• _Work to be completed_
Would you give the entries below again in full, exactly as they stand?

• _Extracted material_
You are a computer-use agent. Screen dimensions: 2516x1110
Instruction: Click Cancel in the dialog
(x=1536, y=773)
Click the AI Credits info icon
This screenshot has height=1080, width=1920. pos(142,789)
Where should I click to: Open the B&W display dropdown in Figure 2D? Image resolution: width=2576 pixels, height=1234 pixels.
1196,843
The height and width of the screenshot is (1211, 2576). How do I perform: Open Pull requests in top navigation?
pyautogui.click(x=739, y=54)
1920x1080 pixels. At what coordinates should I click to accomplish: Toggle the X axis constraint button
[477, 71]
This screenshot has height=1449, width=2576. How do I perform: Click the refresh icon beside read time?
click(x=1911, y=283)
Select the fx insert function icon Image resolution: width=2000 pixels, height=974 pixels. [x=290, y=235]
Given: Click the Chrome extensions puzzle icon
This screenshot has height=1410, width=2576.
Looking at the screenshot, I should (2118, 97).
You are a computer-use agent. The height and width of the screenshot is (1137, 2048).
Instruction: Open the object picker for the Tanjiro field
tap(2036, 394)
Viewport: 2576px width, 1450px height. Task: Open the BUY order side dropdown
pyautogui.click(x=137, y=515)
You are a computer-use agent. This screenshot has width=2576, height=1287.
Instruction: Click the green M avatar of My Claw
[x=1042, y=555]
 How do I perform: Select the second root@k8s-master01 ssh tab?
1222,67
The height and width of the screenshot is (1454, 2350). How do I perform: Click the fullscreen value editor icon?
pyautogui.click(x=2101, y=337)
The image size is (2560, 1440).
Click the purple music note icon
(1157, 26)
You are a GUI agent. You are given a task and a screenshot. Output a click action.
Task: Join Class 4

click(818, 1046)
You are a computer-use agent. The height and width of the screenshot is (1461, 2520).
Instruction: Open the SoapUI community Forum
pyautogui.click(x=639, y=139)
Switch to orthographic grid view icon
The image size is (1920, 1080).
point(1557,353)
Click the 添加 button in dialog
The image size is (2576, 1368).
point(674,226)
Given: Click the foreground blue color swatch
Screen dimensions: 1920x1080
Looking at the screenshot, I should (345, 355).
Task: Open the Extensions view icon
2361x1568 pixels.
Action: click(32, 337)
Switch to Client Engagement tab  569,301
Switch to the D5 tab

• _Exercise output_
You are a computer-use agent. Screen dimensions: 2516x1110
Instruction: Click Cancel in the dialog
(x=1536, y=773)
Click the AI Credits info icon
This screenshot has height=1080, width=1920. pos(142,789)
Where should I click to: Open the B&W display dropdown in Figure 2D? Image resolution: width=2576 pixels, height=1234 pixels.
1196,843
The height and width of the screenshot is (1211, 2576). How do I perform: Open Pull requests in top navigation?
pyautogui.click(x=739, y=54)
1920x1080 pixels. At what coordinates should I click to accomplish: Toggle the X axis constraint button
[477, 71]
This screenshot has height=1449, width=2576. How do I perform: Click the refresh icon beside read time?
click(x=1911, y=283)
Select the fx insert function icon Image resolution: width=2000 pixels, height=974 pixels. [x=290, y=235]
Given: Click the Chrome extensions puzzle icon
This screenshot has height=1410, width=2576.
Looking at the screenshot, I should (2118, 97).
You are a computer-use agent. The height and width of the screenshot is (1137, 2048).
Instruction: Open the object picker for the Tanjiro field
tap(2036, 394)
Viewport: 2576px width, 1450px height. Task: Open the BUY order side dropdown
pyautogui.click(x=137, y=515)
You are a computer-use agent. This screenshot has width=2576, height=1287.
Instruction: Click the green M avatar of My Claw
[x=1042, y=555]
 How do I perform: Select the second root@k8s-master01 ssh tab?
1222,67
The height and width of the screenshot is (1454, 2350). How do I perform: Click the fullscreen value editor icon?
pyautogui.click(x=2101, y=337)
The image size is (2560, 1440).
Click the purple music note icon
(1157, 26)
You are a GUI agent. You are given a task and a screenshot. Output a click action.
Task: Join Class 4

click(818, 1046)
You are a computer-use agent. The height and width of the screenshot is (1461, 2520).
Instruction: Open the SoapUI community Forum
pyautogui.click(x=639, y=139)
Switch to orthographic grid view icon
The image size is (1920, 1080).
point(1557,353)
Click the 添加 button in dialog
The image size is (2576, 1368).
point(674,226)
Given: Click the foreground blue color swatch
Screen dimensions: 1920x1080
Looking at the screenshot, I should (345, 355).
Task: Open the Extensions view icon
2361x1568 pixels.
Action: click(32, 337)
Switch to Client Engagement tab  569,301
Switch to the D5 tab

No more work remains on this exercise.